Долгие-долгие годы войны она так часто изнемогала под безрадостными мелочами быта, что они временами приглушали огонь ожидания. Эти годы улетучились как сон, который кажется бесконечным, пока спишь, а при дневном свете рассеивается, они сгорели в пламенных минутах настоящего; да, она была укутана в счастье, как в великолепные золотые одежды, и танцевала в них, подобно восторженному ребенку.
Временами ей казалось, что своими прошлыми мучениями она все же не заслужила такого счастья, и, когда наступал час очередной жуткой бомбежки, она чуть ли не радовалась, что тревогой и страхом сможет заплатить хотя бы часть своего долга.
Улыбнувшись, Корнелия выбросила окурок. Один Бог знает, сколько стоит улыбка на губах любящей женщины…
Причесываясь этим утром, она увидела первые седые волосы и вдруг подумала, что ей скоро исполнится тридцать; Господи, как это чудовищно много — тридцать лет! Тяжесть этого открытия, чуть было не обрушившаяся на ее плечи, скользнула мимо и потонула в потоке времени; эти тридцать лет представились ей как большой скачок; а что, если будет еще один такой скачок и ей стукнет шестьдесят? Господи помилуй — шестьдесят лет! Если б она могла знать силу своей обворожительной улыбки, то поняла бы, что и в шестьдесят не будет выглядеть старухой…
Ей даже захотелось выкурить еще одну сигарету, но было лень опять вставать и идти к тумбочке; у печки так тепло и уютно, так приятно следить за течением своих мыслей и пребывать в неподвижности, поддаваясь чарам бесконечной гармонии…
И вдруг Корнелия услышала звук шагов Кристофа: один шаг легкий, второй тяжелый, а между ними звонкий удар палки; просияв, она вскочила, опять поставила чайник на огонь и поспешила к двери. После первого радостного объятия она испытующе вгляделась в его лицо: ей померещилось, будто по нему промелькнула какая-то тень, но, как ни старалась, ничего не заметила…
— Боже мой, — сказала она с улыбкой, накрывая на стол, — разве мы с тобой уже не стали бродягами много лет назад? И думается, в нас навсегда останется что-то от вспугнутых птиц из разрушенного гнезда, присевших передохнуть на телеграфные провода, покуда уличный мальчишка не швырнет в них камнем. Нам уже никогда не удастся избавиться от этого бродяжьего духа. Или ты полагаешь, что мы когда-нибудь будем жить в том времени, какое наши родители называли мирным?

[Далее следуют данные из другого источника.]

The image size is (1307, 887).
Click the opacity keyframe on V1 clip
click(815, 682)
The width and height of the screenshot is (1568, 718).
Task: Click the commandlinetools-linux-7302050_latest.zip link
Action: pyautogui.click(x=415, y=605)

Кристоф откупорил бутылку вина и придвинул к столу стулья; сияющими глазами он неотрывно следил за грациозными движениями этой красивой женщины, и снова и снова ее лицо наполняло его радостью.
— Главная дикость в том, — сказал он, — что нас вообще нельзя назвать поколением. Родившиеся в годы войны, под скипетром ничтожного кайзера, выросшие в беспомощной республике, гуманной до такого идиотизма, что, ничего не понимая, обнимала своих убийц, мы утонули в полном мраке этого государства как раз в тот момент, когда в нас загорелось пламя юности; и бешеной травлей нас как хлыстами прогнали через все кошмары власти, да так, что мы и опомниться не могли, пока оно не забилось в последних конвульсиях, которые совершаются теперь на наших глазах в грозном свете факелов, возвещающих ее крах. Теперь, когда мы вступаем в права наследования полной разрухи, нам тридцать лет. Нет, я не считаю, что мы сможем назвать наше будущее мирным. Давай помолимся перед едой.
Они сидели друг против друга за красиво накрытым столом; Кристоф наполнил бокалы, поцеловал ей руку и с улыбкой чокнулся:
— Душа моя, разве это не похоже на сон? Больше шести лет назад я слепо отдался на волю Провидения и получил в награду тебя…
Воспоминание нахлынуло на них могучей волной, накрывшей обоих, и они стали целоваться с таким жаром, какой рано состарившимся людям всегда кажется глупостью.